Пасха в 1788 году приходилась на 16 апреля. Это подтверждает и Храповицкий. В его «Дневнике» под 16 апреля записано:

"День Светлого Христова Воскресения. Подносил, вместо генерал-прокурора, вазы с фарфоровыми яйцами".[13]

Фарфоровые яйца, которые поднес Храповицкий императрице, — это для христосованья ее с придворными.

Государыне с вечера несколько нездоровилось, и потому большой выход в Светлое Воскресенье назначен был попозже, в 12 часов. До выхода же государыня оставалась в кабинете и занималась делами.

— Это мое лекарство, — сказала она Храповицкому, с помощью Захара расставлявшему вазы с яйцами, указывая на кипу пакетов, лежавших на ее письменном столе.

— Хорошо лекарство, — проворчал про себя Захар.

— Ты что, старый воркун? — улыбнулась императрица.

— Не бережете вы себя, вот что!

— Как не берегу?

— А так, все бумаги да бумаги: и день и ночь читаете и пишете… Иной бы хоть для Светлого Христова Воскресенья постыдился с бумагами-то возжаться, а у тебя вон что наложено на столе!

Императрица улыбнулась: она знала привычки старого слуги постоянно ворчать для ее же пользы.

— А как же быть-то, Захарушка? — оправдывалась она. — Всякий хозяин должен свое хозяйство блюсти. А у меня хозяйство, сам знаешь, не маленькое.

— А слуги на что? Слуг у тебя немало: вон князь Григорий Александрович, Вяземский-князь, Александр Алексеевич, Безбородко-граф, Александр Андреевич, вот их милость, Александр Васильевич (он указал на Храповицкого), — слуги все хорошие.

— Так-то так, Захар, — ответила императрица, — да и у каждого из них свое дело есть.

— Что ж, и пущай, только бы не тебе самой все писать да читать.

— А что?

— Тяжелое это дело, читать: у меня зараз голова заболит.

— У меня не болит.

— Сказывай! Пущай бы они, министры, читали да писали, а вы бы, матушка, только приказывали — на то вы и царица. Вон блаженныя памяти государыня Елизавета Петровна — та ничего не читала и не писала, а вон же царствовала.

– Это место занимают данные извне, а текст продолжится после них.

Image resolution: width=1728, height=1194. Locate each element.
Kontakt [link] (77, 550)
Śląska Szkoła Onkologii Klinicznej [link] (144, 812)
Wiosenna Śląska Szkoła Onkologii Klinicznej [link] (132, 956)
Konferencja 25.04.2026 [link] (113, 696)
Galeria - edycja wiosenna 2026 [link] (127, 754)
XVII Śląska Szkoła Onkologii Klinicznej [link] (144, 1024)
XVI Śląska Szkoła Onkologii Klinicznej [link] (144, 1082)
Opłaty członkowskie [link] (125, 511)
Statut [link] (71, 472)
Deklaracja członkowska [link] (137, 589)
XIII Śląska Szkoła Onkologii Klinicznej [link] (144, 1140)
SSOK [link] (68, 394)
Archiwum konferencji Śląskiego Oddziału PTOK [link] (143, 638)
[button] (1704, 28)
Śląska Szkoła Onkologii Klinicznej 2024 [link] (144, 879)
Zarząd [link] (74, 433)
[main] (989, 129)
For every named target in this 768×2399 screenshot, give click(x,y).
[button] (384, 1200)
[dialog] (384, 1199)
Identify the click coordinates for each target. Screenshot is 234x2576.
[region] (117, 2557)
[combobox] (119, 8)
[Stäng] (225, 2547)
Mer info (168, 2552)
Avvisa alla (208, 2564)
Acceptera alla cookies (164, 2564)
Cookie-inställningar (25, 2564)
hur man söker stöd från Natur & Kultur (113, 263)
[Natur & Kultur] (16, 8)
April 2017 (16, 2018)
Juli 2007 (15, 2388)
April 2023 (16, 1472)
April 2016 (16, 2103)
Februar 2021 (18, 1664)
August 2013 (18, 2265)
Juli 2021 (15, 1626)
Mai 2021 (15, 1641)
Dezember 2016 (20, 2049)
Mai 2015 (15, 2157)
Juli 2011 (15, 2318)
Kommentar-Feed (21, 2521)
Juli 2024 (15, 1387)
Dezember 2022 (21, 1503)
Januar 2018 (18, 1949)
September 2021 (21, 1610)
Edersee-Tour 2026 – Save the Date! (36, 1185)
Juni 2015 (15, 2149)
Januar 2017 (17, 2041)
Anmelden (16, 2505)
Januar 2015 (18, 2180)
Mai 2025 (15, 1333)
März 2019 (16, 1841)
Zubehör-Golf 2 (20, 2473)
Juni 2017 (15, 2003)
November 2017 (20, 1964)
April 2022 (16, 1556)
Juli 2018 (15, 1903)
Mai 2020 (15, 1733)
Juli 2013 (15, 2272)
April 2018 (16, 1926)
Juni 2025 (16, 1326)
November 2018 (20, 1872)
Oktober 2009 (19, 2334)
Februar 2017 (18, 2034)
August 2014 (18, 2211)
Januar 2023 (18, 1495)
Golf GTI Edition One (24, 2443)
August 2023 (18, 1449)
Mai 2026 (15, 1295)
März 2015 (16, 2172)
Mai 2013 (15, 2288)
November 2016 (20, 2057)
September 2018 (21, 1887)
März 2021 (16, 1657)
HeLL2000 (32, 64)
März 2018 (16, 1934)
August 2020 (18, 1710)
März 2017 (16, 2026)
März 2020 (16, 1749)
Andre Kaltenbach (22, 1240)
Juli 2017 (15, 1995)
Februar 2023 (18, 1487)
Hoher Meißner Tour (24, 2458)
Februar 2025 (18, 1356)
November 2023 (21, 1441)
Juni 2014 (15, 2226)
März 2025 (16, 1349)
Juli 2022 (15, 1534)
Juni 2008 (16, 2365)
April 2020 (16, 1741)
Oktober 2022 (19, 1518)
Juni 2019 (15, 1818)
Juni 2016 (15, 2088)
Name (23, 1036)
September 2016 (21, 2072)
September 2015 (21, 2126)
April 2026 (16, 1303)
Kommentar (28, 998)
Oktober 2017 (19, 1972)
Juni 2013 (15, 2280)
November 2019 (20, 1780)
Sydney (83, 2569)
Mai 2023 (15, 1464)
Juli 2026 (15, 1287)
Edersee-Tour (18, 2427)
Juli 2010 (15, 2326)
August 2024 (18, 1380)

Императрица не нашлась, что отвечать на это, и постаралась переменить разговор.

— Что это Марья Савишна долго нейдет? — сказала она, о чем-то задумавшись.

— У нее, матушка государыня, дело есть, — отвечал Захар.

— Какое дело?

— Она там Александру Матвеичу голову мылит.

— За что?

— Не знаю… Слышал только, проходя мимо, что бранит его за плащаницу.

— Как за плащаницу?

— Да говорит, что, стоя вчера у плащаницы, в церкви, с кем-то перемигивался, да и к плащанице, говорит, вместе прикладывались; это, говорит, только бесстыдники делают так во храме Божьем.

Слова Захара, видимо, произвели на императрицу тяжелое впечатление. Ей самой вчера в церкви показалось, что Мамонов часто переглядывался с молоденькой фрейлиной, с княжной Дарьей Щербатовой, и действительно, они вместе прикладывались к плащанице и очень близко друг к дружке, а когда они, приложившись к плащанице, поднялись, то он был очень бледен и взволнован, избегал взглядов императрицы, а княжна поднялась вся пунцовая — молодое, хорошенькое личико пожаром пылало. Вечером же он сказался больным и совсем не приходил.

Так не от дел нездоровилось государыне, как думал Захар, а от чего-то другого.

"Может, это и неправда… так, пошутил… Впрочем, молодость… Лучше примусь за свои лекарства, вон их сколько на столе!.."

И императрица взяла верхний пакет.

— В собственные руки, — тихо прочла она, — от московского главнокомандующего.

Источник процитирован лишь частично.